November 7, 2007 8:25 PM   Subscribe

How do I sell half a house to my brother, who’s living there? My only sibling and I have inherited our late parents’ house as part of the estate. He’s currently living in it, and is happy to stay and is interested in buying my half out. I don’t want half the house; I do want the money.

How do we go about concluding this transaction? Do we get a lawyer to draw up the paperwork necessary? Is a realtor involved? I’ve never done anything like this at all, and since it involves asking for money, and the consequences of death, I’ve been procrastinating, as both things make me either uncomfortable or sad. However, we would like some money, and the longer this goes on, the longer my brother lives rent-free, which isn’t really fair. (But I haven’t raised the issue of that with him, so it’s my loss, and I don’t intend to contest it.)

How do we get this deal done and over with? I assume my brother will need to make the payment in certified funds of some sort. I’m in a different city than he and the house; we are both in British Columbia (Canada). Tax consequences I should be aware of?

Any pointers would be great, and then I’ll finally have no excuse for this procrastination. Thank you.
posted by Savannah to Work & Money (4 answers total) 4 users marked this as a favorite
 
Please keep in mind, my knowledge and therefore advice is based in the United States. Canadian law is probably fairly similar, given their common roots in British commonlaw, but things could be completely different.

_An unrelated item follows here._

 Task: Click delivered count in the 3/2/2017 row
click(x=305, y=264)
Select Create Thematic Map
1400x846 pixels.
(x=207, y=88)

To clarify: you own half of the house, he owns the other. He wants to buy your half, you want to sell it to him.
You don't really need anything special -- sign a deed and take payment. It's your business how you take payment; if you wanted to accept gumballs in exchange for the title, you could do that. Lots of sellers in the US carry the mortgage themselves, meaning they just take monthly payments from the buyer until the house is paid off.
Your situation is even simpler. Just agree on a price (this is where getting a realtor, appraiser, or other third party might be useful), agree on a method of payment, and sign over the deed. No need to partition -- you're actually basically reversing the partition. A lawyer might be useful if you're taking anything other than a whole amount, lump sum payment, just to make sure you've got protection if he fails to fulfill his obligation.
Talking to a lawyer will probably make you feel better, and will help you get all you i's dotted and t's crossed, but you could probably get by just fine sitting down at the kitchen table and swapping deed for cash. I have no clue what the tax consequences would be in Canada, and an accountant or tax lawyer would probably be the right person to ask about those things.
I'm very sorry for the loss of your parents, and I know that dealing with estates can rip families apart. It sounds like you're lucky in that you both want the same thing; keeping it uncomplicated and not letting either of you feel screwed over by the other is important.
posted by katemonster at 8:34 PM on November 7, 2007


"I’m in a different city than he and the house; we are both in British Columbia (Canada). Tax consequences I should be aware of?"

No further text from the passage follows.